Trump's 'big lie' is just a ploy


Purcell writes:

"While refuting Trump's ["stolen election"] big lie has been necessary, focusing on a different and more ominous issue is the compelling necessity. The "big lie" is not the animating force behind Republican strategy. It is instead only a cynical rhetorical front for he party's 30-year-old campaign to restructure the American political system to secure its future dominance when it can no longer win national elections fairly...

The party's current [voter] suppression drive represents only an expansion of that long-pursued campaign."

The campaign that Purcell refers to, of course, is that of making it harder or impossible for nonwhite US citizens to vote; a strategy that goes all the way back to the pre-1960's segregation era and the pre-1965 voting rights law.

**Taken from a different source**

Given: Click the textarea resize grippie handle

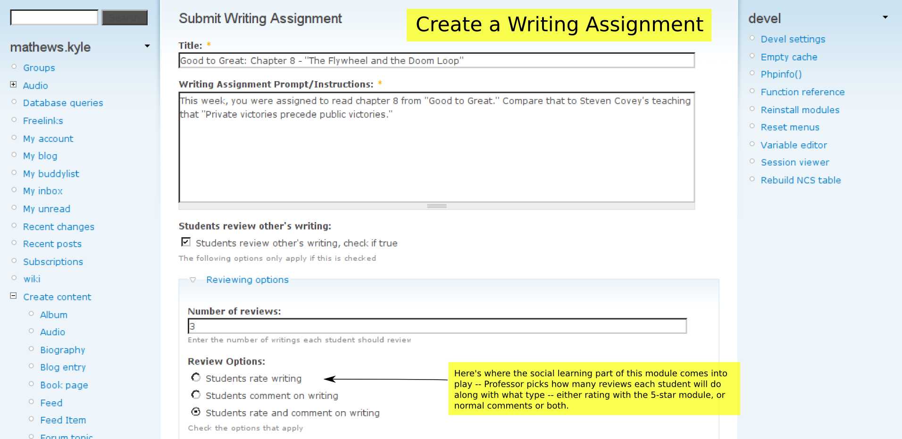Looking at the screenshot, I should pos(436,206).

This strategy goes hand-i- hand with the Republican strategy of making it more difficult or impossible for nonwhite foreign citizens to immigrate to the US.

This strategy also goes back to the time before the monumental 1965 immigration reform law, and seeks to return to the time of the 1924 "national origins" immigration quota act which banned immigration from most areas of the world except for Western Europe. This goal was at the heart of the Trump-Miller immigration agenda which President Biden is now trying to undo in stages (raising doubts as to whether he is moving quickly enough).

The Republican attempt to foment hysteria over the so-called "Border Crisis", which in fact consists in large part of peaceful crossings into the US by legitimate Latino asylum-seekers and unaccompanied children (the same people whom Trump referred to as "criminals and rapists" in his infamous June 2015 campaign speech) should also be looked at as part of a larger. white supremacist anti- immigrant strategy.

The Republicans have been pursuing this strategy for the past 30 years also, including, among many other attempts to cut off or sharply reduce nonwhite legal immigration, IIRIRA in 1996, as I have discussed in a previous recent comment.

As long ago as August, 2014, the highly respected, non-partisan Brookings Institution published an article (by Christopher Parker) identifying the Republican party as the party of white supremacy in immigration. See:

The (Real) Reason Why The House Won't Pass immigration Reform

https://www.brookings.edu/blog/fixgov/2014/08/04/the- real-reason-why-the-house-wont-pass-comprehensive-immigration-reform/

And for a frightening, but alarmingly realistic warning about how the Republican party is at war with democracy itself and could very possibly replace America's democratic system with an authoritarian one if its appeal to white supremacy (as described above) enables the GOP to take control of the House of Representatives next year, or the White House in 2024, see a May 20 article by Washington Post columnist Perry Bacon Jr. called;

American democracy is in even worse shape than you think

I will discuss these two articles, and the danger that Republican voter suppression and anti-immigrant white supremacy both pose to our democracy in more detail in upcoming comments.